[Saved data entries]
[Start of Attachment]
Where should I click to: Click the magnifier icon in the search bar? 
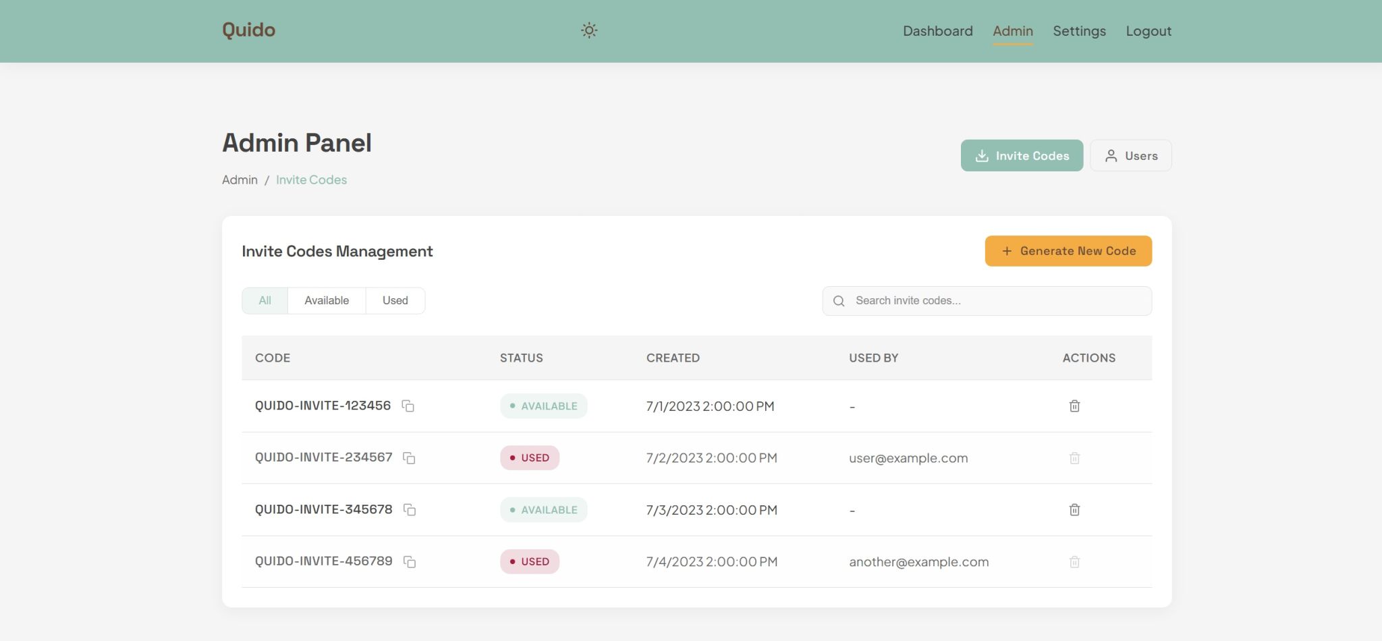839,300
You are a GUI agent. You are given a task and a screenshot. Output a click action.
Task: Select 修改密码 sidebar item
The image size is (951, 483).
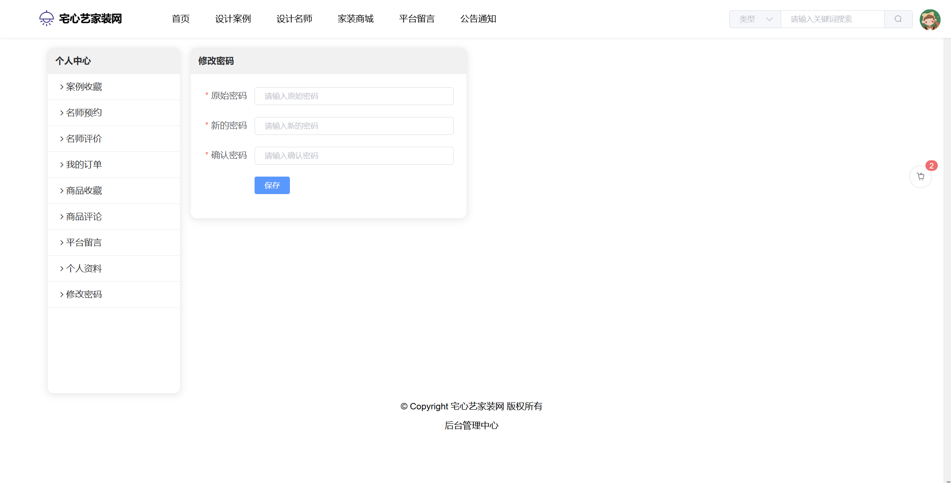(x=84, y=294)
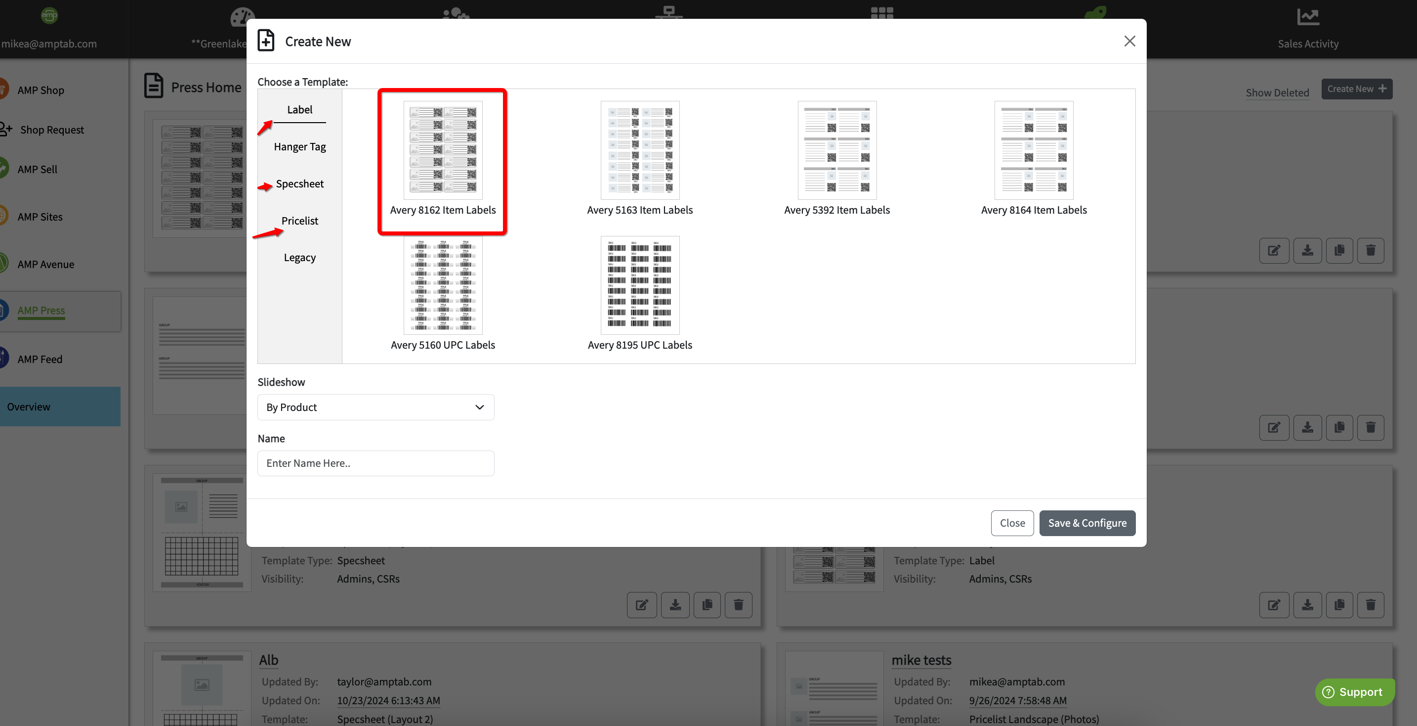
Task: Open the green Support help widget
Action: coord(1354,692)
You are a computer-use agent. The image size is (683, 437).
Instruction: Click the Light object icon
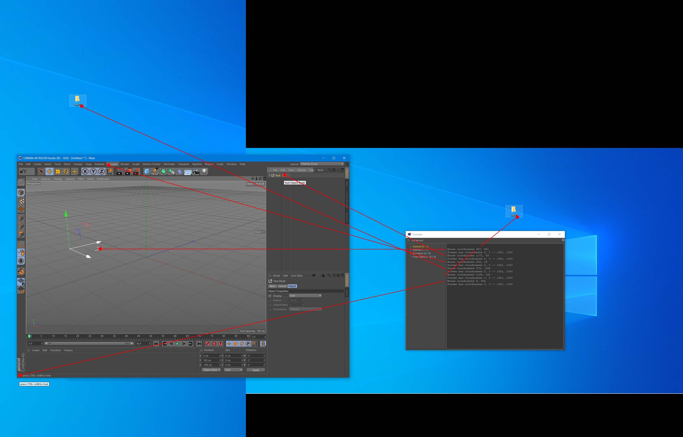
[End of Attachment]
» **Prompt**: Work out how many lines in the records hold the word "agent", and answer with that number alone.

» **Reply to the exercise**: 2